- Szczegóły zadania
Przepisz wszystkie poniższe wiersze wraz z poleceniami, przeskalowując współrzędne w odpowiedziach: pomnóż je przez 1,85 i zaokrąglij do liczb całkowitych, połówki w górę. Liczb w samych poleceniach nie zmieniaj, a obrazy pomiń.

--- Wyodrębniony materiał ---

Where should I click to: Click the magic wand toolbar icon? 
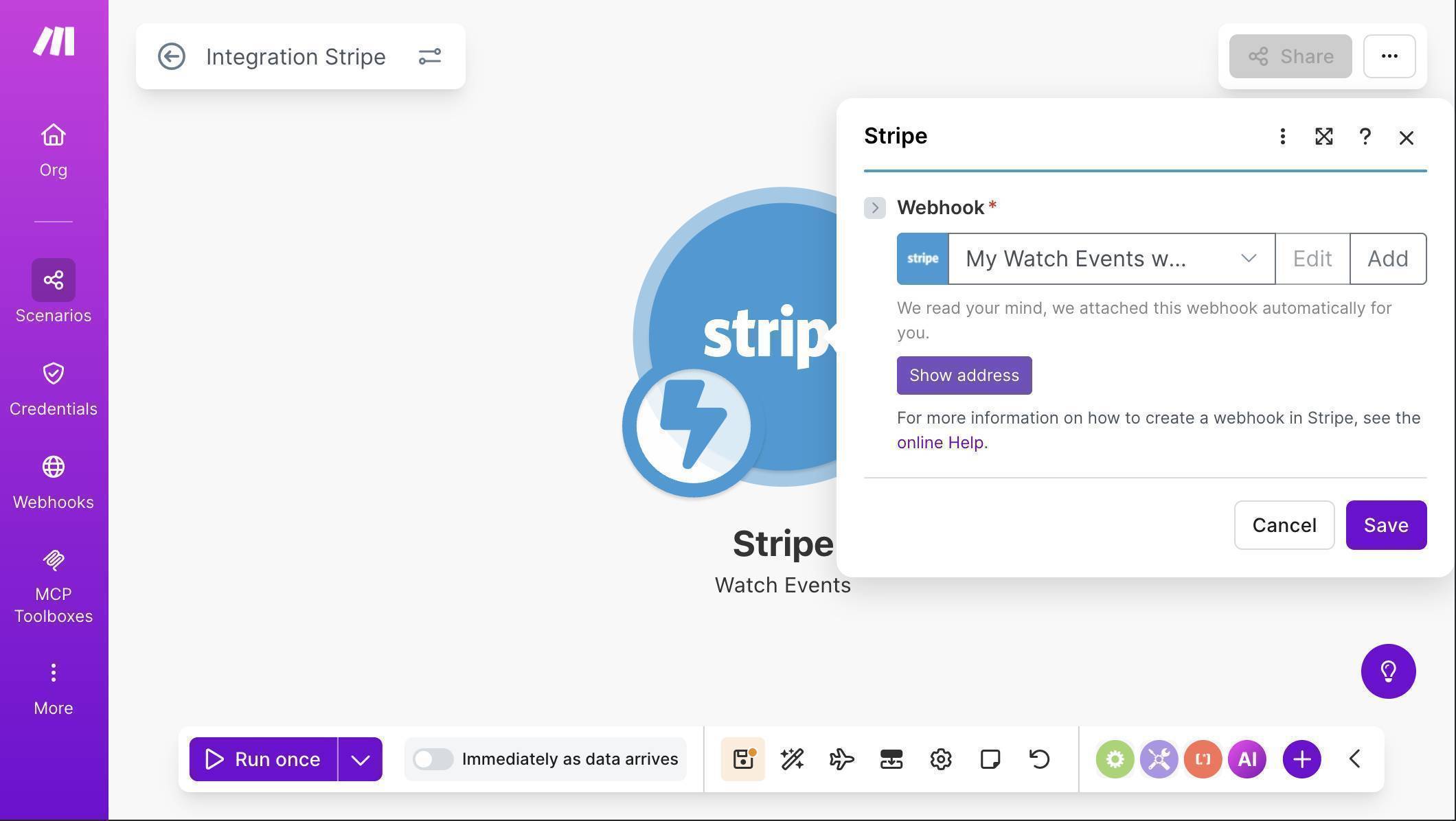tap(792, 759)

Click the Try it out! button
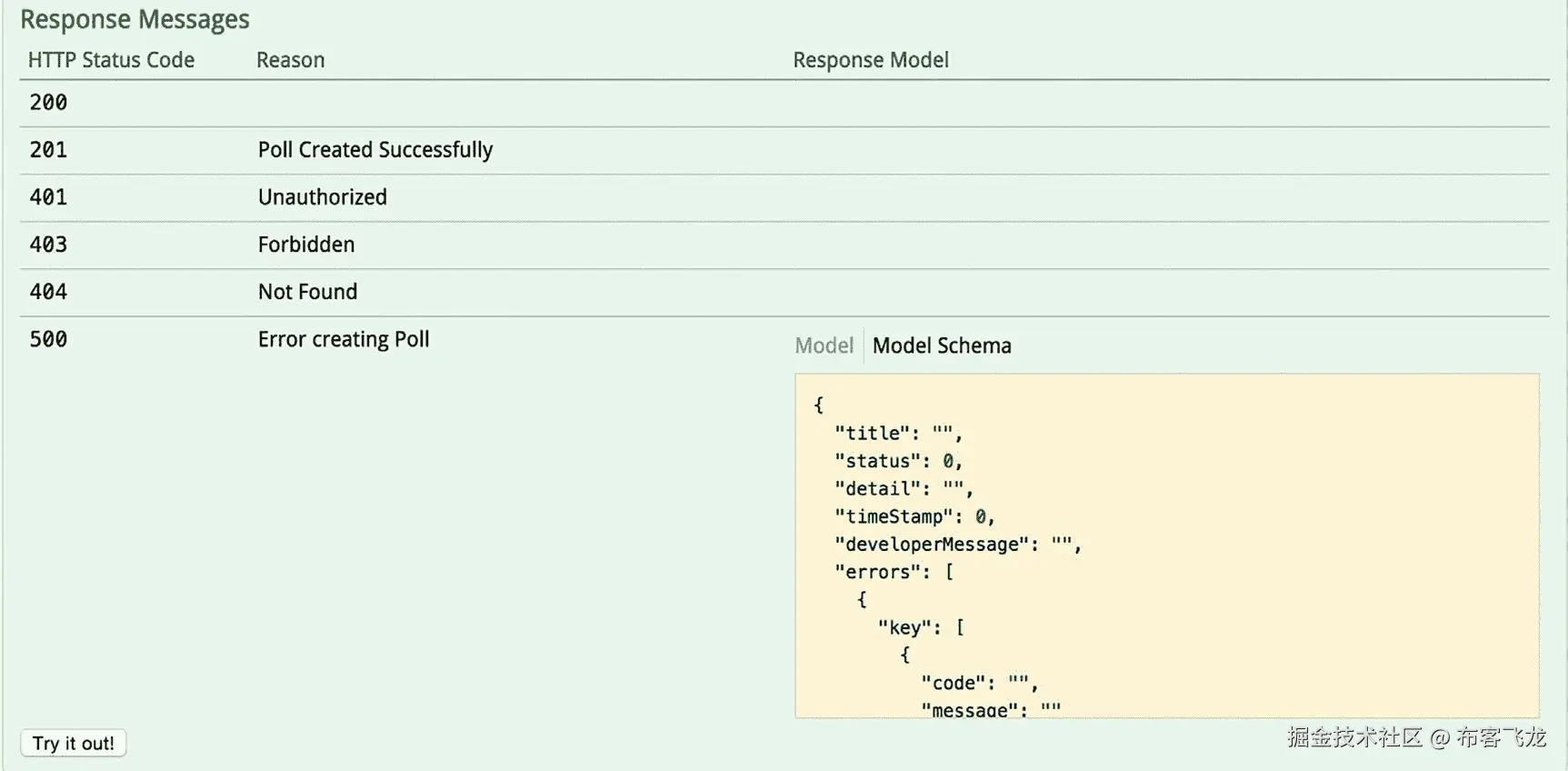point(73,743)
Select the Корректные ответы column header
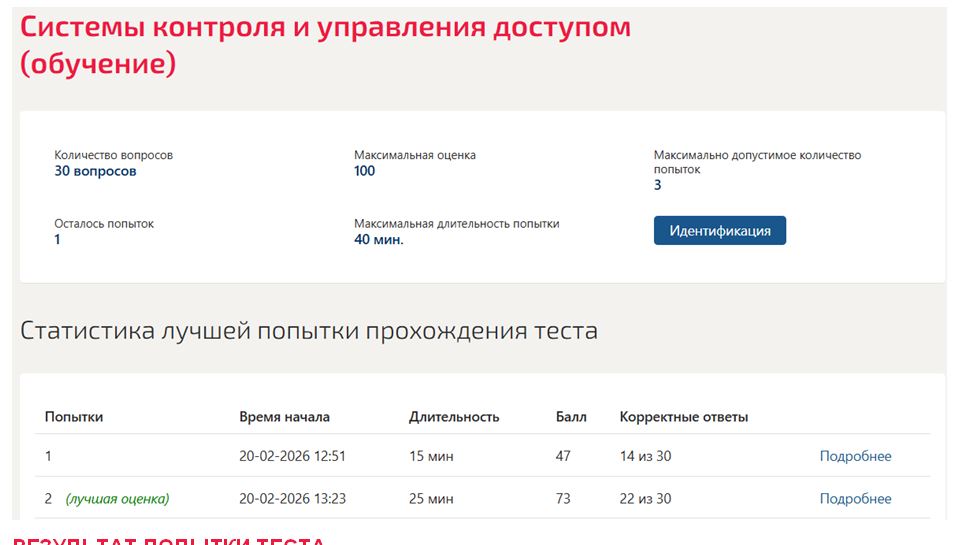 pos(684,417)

---

- Rozwiązanie zadania
Where should I click to: Click the magic wand toolbar icon? 
tap(1465, 1404)

Click the Try it out! button
point(135,1375)
Select the Корректные ответы column header
 pos(1265,771)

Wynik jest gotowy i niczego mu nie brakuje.